● **Data section**
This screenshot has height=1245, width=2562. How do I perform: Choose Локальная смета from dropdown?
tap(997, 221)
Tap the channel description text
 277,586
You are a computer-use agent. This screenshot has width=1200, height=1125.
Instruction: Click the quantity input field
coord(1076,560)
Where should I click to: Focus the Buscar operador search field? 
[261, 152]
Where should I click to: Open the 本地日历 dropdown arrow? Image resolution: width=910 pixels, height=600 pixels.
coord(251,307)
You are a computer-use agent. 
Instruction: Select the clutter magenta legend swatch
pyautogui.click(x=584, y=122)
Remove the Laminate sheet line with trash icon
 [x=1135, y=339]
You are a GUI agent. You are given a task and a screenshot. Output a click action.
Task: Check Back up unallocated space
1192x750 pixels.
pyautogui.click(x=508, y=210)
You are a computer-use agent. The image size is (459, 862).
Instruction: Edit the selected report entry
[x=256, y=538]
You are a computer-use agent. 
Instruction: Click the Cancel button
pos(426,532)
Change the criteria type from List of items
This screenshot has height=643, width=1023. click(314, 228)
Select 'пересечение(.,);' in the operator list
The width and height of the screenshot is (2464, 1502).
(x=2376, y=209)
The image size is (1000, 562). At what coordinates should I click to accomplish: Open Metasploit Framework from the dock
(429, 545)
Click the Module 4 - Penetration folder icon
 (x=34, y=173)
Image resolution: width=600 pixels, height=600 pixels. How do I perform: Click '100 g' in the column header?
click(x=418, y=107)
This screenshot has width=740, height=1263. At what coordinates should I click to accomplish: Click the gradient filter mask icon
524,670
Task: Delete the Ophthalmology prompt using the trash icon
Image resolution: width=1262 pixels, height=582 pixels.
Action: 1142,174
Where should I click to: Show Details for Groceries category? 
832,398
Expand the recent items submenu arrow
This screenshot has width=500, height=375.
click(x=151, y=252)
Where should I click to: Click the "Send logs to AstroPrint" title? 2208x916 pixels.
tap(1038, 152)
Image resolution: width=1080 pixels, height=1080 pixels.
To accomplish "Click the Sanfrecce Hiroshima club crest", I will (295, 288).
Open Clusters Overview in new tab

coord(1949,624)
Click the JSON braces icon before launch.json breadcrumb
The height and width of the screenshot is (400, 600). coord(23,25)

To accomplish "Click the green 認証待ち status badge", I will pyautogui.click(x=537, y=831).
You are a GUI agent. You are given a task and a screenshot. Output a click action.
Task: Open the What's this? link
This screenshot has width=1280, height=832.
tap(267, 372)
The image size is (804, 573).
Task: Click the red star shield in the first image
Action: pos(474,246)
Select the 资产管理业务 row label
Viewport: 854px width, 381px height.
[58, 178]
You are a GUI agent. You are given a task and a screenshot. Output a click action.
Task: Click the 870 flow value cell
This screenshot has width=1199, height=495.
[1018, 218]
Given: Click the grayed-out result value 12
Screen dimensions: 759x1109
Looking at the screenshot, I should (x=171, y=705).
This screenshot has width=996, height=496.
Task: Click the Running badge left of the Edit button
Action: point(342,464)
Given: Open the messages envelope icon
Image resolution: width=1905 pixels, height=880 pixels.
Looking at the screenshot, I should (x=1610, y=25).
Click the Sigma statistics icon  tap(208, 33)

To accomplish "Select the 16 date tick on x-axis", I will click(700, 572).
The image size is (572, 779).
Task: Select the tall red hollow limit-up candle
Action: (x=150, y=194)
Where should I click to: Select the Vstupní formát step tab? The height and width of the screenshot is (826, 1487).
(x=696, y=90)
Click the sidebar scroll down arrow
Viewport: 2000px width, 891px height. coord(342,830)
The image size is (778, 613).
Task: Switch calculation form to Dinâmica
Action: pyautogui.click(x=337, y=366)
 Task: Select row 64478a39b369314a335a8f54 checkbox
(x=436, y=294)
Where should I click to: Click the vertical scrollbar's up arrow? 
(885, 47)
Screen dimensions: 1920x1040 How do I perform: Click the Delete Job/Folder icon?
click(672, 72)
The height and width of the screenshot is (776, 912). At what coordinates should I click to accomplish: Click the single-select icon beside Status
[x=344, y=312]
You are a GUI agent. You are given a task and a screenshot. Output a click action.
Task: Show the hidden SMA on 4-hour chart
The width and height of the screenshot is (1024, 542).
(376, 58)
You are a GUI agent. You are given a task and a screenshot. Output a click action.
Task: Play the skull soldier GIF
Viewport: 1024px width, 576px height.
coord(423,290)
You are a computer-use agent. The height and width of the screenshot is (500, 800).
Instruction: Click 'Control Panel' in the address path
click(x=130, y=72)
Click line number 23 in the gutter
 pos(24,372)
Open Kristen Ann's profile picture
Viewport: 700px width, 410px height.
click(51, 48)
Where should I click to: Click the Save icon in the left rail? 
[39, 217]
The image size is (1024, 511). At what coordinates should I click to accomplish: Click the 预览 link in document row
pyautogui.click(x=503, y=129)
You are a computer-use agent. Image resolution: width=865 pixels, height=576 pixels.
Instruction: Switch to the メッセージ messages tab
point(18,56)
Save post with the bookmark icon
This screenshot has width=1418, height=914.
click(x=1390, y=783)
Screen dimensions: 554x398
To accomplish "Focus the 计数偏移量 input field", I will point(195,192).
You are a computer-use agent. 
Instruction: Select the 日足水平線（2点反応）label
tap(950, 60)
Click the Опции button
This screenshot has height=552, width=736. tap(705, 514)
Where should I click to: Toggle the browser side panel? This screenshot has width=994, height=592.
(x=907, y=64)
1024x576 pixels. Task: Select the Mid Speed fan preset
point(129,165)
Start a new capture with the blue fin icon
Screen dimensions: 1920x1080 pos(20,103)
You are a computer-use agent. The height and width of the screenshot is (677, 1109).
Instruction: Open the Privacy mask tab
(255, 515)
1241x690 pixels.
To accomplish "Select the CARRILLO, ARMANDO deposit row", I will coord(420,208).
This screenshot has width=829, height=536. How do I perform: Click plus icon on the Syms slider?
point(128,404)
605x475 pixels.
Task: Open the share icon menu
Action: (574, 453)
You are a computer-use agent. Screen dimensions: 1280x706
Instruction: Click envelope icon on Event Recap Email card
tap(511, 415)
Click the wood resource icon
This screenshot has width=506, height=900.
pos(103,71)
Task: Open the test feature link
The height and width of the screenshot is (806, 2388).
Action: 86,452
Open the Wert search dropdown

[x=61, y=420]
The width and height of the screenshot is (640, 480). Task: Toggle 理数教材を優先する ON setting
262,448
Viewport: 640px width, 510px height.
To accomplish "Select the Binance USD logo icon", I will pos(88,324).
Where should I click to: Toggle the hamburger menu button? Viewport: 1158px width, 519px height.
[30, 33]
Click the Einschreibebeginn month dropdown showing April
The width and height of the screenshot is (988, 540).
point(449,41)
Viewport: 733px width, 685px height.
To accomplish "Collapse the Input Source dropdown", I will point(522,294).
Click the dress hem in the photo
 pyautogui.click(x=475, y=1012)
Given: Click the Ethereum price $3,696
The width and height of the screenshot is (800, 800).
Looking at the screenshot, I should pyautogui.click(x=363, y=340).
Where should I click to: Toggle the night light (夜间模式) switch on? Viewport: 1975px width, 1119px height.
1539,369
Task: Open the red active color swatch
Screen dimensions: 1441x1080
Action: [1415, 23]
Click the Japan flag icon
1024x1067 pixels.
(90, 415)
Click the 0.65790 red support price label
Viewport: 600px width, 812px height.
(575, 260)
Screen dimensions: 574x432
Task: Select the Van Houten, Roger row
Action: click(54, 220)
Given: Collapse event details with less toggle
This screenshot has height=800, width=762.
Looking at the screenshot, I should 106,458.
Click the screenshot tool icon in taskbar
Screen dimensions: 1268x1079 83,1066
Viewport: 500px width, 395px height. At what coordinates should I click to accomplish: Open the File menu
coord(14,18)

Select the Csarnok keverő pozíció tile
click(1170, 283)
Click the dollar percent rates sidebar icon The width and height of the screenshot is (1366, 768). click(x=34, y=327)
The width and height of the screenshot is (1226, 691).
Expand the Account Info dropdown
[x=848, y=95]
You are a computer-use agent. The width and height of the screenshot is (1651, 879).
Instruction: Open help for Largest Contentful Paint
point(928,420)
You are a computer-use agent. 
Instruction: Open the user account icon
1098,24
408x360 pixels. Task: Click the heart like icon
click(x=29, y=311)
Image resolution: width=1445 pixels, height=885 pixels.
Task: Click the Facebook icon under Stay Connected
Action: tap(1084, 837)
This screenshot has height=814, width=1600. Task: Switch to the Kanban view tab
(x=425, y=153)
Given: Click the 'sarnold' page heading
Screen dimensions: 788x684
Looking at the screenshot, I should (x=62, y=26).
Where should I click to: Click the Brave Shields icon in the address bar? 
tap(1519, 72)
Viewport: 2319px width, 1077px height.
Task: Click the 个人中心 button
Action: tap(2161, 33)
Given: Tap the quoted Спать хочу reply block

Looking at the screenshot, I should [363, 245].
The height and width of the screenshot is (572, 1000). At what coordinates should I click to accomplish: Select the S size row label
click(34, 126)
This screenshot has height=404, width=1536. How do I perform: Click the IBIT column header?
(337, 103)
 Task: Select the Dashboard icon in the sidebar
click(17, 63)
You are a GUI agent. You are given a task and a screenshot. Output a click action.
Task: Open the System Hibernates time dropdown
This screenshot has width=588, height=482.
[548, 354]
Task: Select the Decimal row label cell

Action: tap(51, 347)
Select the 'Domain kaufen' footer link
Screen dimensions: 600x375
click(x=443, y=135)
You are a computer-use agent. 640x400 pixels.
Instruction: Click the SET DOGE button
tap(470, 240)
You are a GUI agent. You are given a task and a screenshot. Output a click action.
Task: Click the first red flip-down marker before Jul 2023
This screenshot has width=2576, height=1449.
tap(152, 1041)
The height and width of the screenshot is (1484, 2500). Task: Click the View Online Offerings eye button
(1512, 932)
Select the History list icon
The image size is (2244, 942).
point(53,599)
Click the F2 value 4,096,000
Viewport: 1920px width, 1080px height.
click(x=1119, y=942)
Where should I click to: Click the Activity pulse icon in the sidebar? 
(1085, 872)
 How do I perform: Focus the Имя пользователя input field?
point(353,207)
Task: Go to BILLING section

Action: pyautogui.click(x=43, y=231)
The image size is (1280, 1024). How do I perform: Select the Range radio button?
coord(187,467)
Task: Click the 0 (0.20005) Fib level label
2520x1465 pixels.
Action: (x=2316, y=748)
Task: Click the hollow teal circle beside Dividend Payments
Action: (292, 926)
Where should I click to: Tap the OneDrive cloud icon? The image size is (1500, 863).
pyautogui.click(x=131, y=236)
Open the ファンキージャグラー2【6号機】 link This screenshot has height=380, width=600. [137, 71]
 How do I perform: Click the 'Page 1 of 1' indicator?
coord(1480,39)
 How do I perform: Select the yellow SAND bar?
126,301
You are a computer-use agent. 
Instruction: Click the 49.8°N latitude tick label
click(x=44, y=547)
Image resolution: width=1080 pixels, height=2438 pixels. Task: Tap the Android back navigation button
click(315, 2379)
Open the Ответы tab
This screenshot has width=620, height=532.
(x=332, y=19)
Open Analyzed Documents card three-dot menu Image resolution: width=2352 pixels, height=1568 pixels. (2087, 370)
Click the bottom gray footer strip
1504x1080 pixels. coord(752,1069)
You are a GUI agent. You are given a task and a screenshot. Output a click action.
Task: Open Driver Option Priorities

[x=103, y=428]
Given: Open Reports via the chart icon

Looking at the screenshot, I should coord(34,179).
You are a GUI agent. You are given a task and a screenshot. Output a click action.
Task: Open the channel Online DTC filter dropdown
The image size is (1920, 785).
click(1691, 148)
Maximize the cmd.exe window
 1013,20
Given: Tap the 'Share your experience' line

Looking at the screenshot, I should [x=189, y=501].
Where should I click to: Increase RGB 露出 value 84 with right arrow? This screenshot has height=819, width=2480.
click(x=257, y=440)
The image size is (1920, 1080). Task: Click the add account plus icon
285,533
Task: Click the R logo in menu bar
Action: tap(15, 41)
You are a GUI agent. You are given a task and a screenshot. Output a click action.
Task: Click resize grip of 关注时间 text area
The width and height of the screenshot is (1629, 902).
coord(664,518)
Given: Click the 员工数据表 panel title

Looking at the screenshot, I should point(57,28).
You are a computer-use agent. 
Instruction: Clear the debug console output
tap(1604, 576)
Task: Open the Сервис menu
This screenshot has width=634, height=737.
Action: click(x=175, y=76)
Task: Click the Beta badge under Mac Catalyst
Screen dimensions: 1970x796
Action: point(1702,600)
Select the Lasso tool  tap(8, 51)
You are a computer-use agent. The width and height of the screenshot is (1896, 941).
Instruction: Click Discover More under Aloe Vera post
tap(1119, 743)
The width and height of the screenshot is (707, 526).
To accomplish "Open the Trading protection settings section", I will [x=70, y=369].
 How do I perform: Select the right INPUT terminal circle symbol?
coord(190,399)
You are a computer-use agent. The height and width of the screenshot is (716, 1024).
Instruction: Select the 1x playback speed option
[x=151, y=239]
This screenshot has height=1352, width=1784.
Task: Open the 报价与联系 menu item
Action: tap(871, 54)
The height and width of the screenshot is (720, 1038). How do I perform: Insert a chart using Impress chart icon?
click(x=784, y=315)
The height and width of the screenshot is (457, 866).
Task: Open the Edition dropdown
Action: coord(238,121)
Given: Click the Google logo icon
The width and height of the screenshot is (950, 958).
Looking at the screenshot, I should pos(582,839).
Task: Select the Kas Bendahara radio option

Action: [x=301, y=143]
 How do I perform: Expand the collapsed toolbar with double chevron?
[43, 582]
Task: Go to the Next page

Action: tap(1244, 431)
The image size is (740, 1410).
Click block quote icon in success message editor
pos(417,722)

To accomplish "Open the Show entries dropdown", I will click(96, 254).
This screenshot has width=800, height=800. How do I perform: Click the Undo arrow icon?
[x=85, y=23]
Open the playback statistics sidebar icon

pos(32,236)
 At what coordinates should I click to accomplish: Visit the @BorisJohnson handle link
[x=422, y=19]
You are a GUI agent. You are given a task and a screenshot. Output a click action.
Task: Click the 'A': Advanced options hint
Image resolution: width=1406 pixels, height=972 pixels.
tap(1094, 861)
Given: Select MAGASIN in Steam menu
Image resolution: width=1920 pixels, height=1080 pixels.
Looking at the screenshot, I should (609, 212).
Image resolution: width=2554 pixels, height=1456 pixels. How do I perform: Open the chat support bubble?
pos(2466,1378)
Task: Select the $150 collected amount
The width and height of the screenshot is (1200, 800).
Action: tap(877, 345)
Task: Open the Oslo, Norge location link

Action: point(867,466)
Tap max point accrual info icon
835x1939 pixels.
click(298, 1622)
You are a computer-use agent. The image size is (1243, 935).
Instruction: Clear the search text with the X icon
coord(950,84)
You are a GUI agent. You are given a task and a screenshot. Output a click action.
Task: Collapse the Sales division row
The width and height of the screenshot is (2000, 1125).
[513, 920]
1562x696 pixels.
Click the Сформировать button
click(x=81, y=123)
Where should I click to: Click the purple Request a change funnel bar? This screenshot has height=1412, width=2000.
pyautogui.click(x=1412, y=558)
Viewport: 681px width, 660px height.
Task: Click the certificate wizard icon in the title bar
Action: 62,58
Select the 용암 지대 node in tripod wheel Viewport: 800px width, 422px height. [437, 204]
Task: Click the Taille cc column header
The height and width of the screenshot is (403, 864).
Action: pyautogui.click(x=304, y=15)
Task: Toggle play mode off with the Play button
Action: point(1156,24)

● **Written problem**
Copy the listing above verbatim, from the line with "Where should I click to: Toggle the hamburger" up to and including the line with "Looking at the screenshot, I should 106,458.".

● **Answer to the task**
Where should I click to: Toggle the hamburger menu button? Viewport: 1158px width, 519px height.
[30, 33]
Click the Einschreibebeginn month dropdown showing April
The width and height of the screenshot is (988, 540).
point(449,41)
Viewport: 733px width, 685px height.
To accomplish "Collapse the Input Source dropdown", I will point(522,294).
Click the dress hem in the photo
 pyautogui.click(x=475, y=1012)
Given: Click the Ethereum price $3,696
The width and height of the screenshot is (800, 800).
Looking at the screenshot, I should pyautogui.click(x=363, y=340).
Where should I click to: Toggle the night light (夜间模式) switch on? Viewport: 1975px width, 1119px height.
1539,369
Task: Open the red active color swatch
Screen dimensions: 1441x1080
Action: [1415, 23]
Click the Japan flag icon
1024x1067 pixels.
(90, 415)
Click the 0.65790 red support price label
Viewport: 600px width, 812px height.
(575, 260)
Screen dimensions: 574x432
Task: Select the Van Houten, Roger row
Action: click(54, 220)
Given: Collapse event details with less toggle
This screenshot has height=800, width=762.
Looking at the screenshot, I should 106,458.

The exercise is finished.